## What the task asks:
Beginning with the line that holds "人物 (808, 80)" and ending with the last line of the entries, please output each line exactly, apart from any pictures.

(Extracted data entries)
········

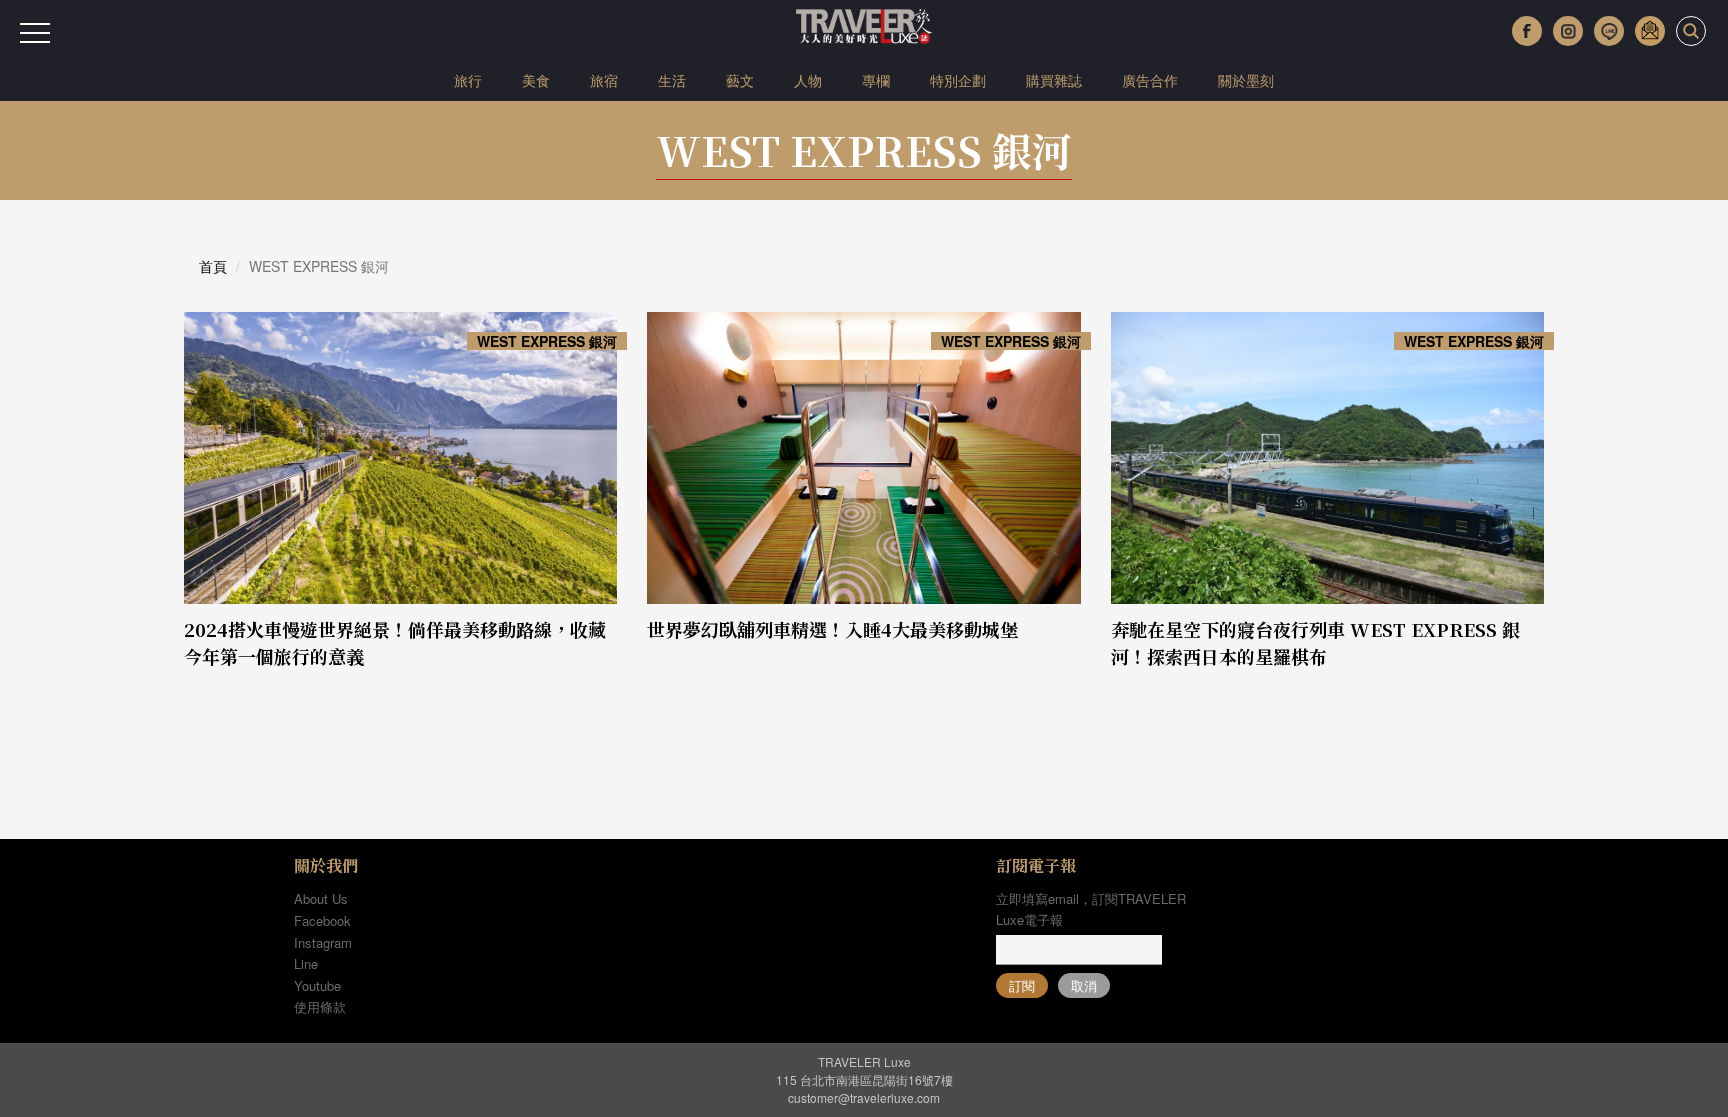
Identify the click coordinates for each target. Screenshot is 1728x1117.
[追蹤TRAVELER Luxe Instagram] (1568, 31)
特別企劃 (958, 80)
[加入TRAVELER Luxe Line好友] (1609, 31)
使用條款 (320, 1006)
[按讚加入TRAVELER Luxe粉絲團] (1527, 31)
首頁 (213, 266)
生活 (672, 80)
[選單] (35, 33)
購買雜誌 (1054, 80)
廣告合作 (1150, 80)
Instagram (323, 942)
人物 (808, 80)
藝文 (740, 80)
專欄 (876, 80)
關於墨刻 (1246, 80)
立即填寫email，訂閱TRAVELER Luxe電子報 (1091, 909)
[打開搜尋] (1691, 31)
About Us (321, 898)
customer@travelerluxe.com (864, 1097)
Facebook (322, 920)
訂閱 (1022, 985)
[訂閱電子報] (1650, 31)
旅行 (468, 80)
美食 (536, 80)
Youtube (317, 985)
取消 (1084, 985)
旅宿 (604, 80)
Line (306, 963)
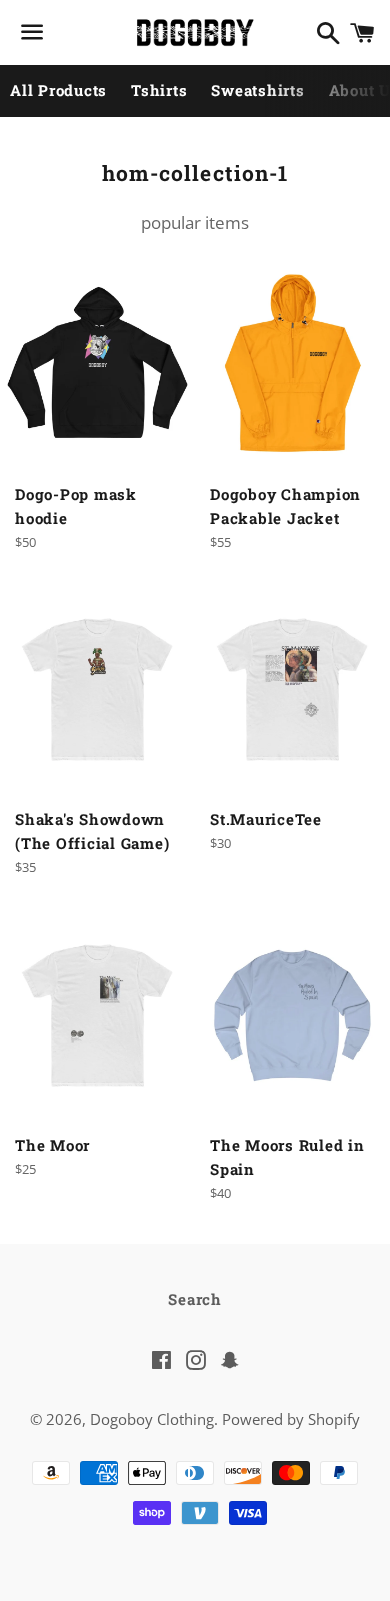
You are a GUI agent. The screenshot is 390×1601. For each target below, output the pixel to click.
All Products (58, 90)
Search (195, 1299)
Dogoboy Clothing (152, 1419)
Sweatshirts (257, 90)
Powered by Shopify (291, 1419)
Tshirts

········

## Answer for the task:
人物 (808, 80)
藝文 (740, 80)
專欄 (876, 80)
關於墨刻 (1246, 80)
立即填寫email，訂閱TRAVELER Luxe電子報 (1091, 909)
[打開搜尋] (1691, 31)
About Us (321, 898)
customer@travelerluxe.com (864, 1097)
Facebook (322, 920)
訂閱 (1022, 985)
[訂閱電子報] (1650, 31)
旅行 (468, 80)
美食 (536, 80)
Youtube (317, 985)
取消 (1084, 985)
旅宿 (604, 80)
Line (306, 963)
You are a GUI agent. The screenshot is 390×1601. For each target below, output the pixel to click.
All Products (58, 90)
Search (195, 1299)
Dogoboy Clothing (152, 1419)
Sweatshirts (257, 90)
Powered by Shopify (291, 1419)
Tshirts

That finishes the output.